◆ **Work instructions**:
Some of the lines below need repeating. Reproduce exactly those between the lines holding "HOME (180, 105)" and "5月展示会『6人展 -土のうつわ-』のお知らせ (183, 2213)", inclusive.

(Data extracted from a collection)
--------------------
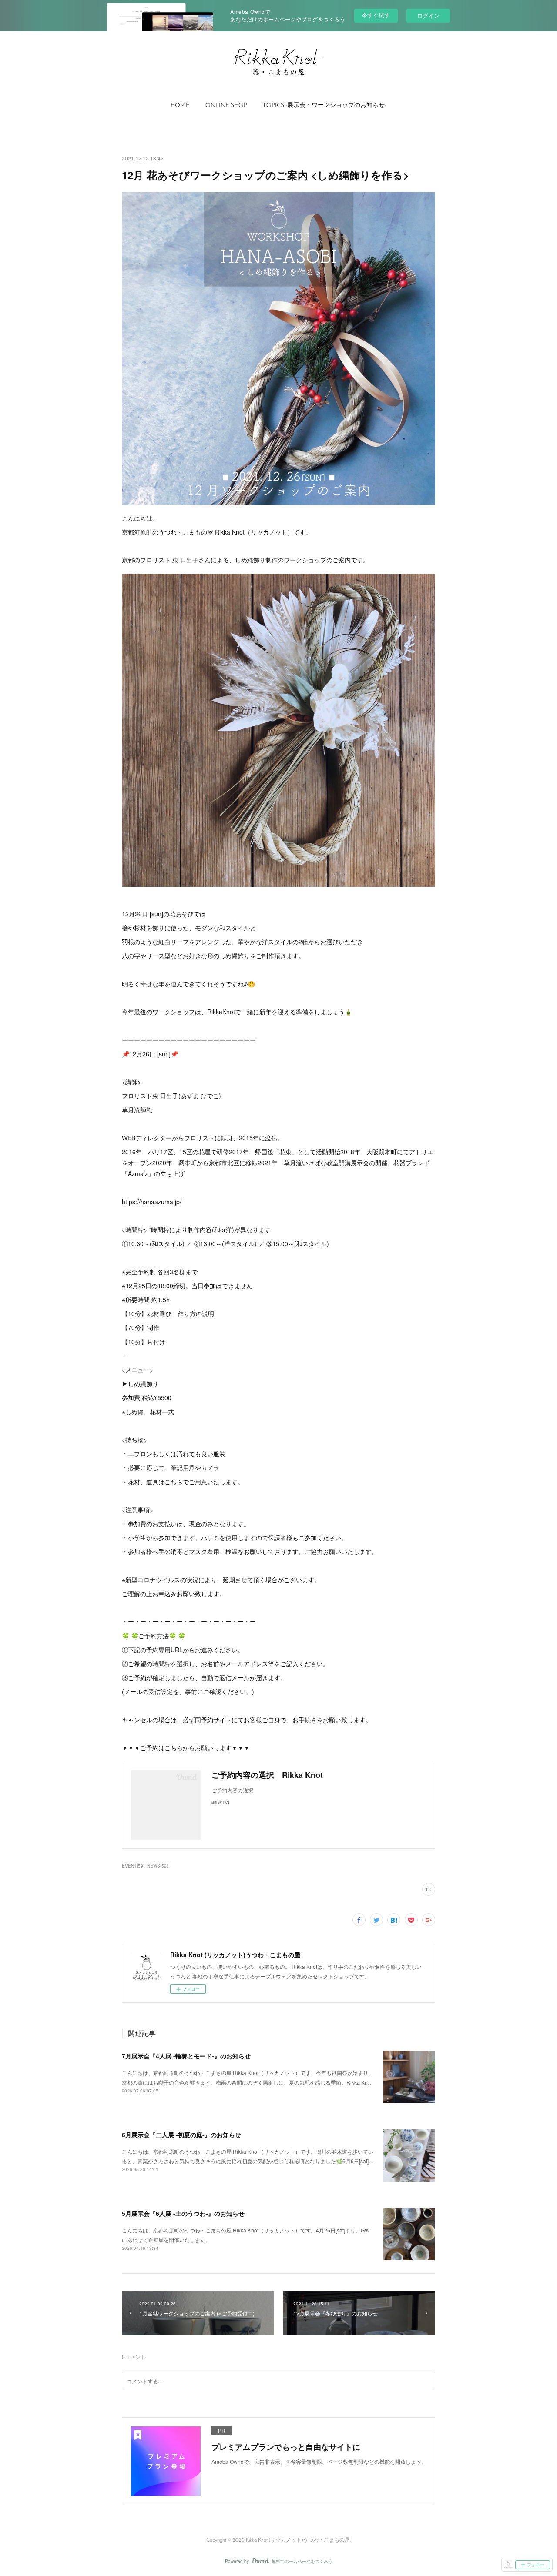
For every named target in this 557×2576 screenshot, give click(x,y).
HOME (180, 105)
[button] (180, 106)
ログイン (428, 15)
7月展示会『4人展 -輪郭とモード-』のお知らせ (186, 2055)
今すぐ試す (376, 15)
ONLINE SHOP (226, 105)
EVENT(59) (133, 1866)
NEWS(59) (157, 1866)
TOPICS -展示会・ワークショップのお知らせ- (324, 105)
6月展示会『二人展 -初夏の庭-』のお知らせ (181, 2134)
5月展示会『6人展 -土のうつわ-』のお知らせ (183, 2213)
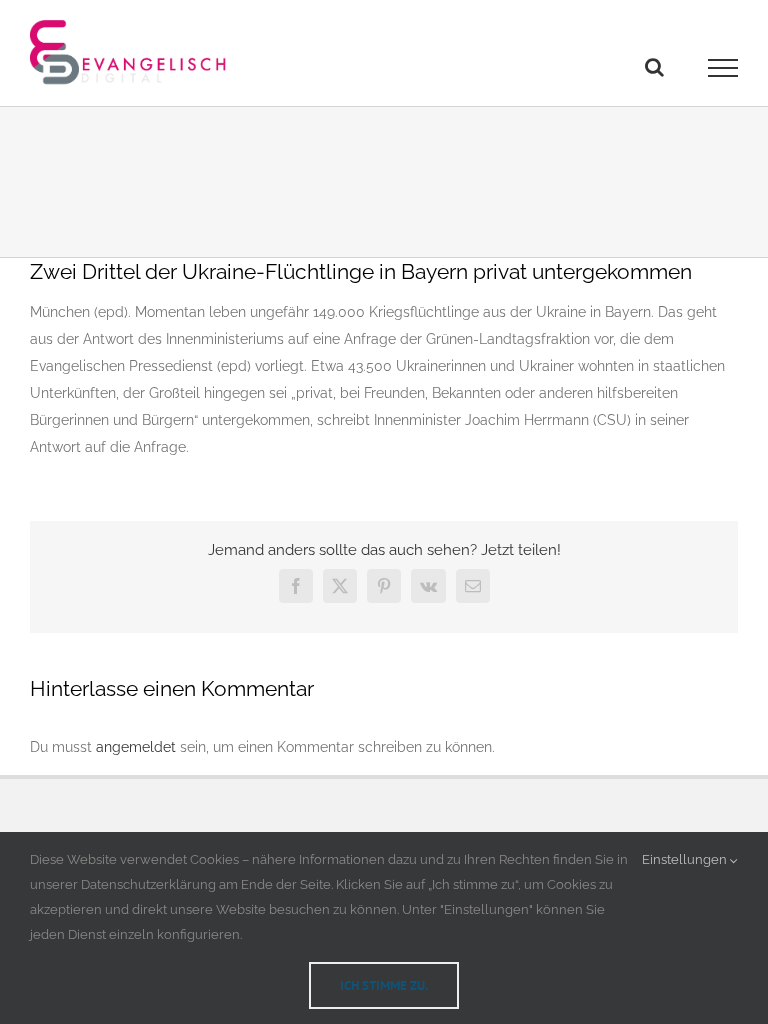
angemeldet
--------------------
◆ **Completed task**:
HOME (180, 105)
[button] (180, 106)
ログイン (428, 15)
7月展示会『4人展 -輪郭とモード-』のお知らせ (186, 2055)
今すぐ試す (376, 15)
ONLINE SHOP (226, 105)
EVENT(59) (133, 1866)
NEWS(59) (157, 1866)
TOPICS -展示会・ワークショップのお知らせ- (324, 105)
6月展示会『二人展 -初夏の庭-』のお知らせ (181, 2134)
5月展示会『6人展 -土のうつわ-』のお知らせ (183, 2213)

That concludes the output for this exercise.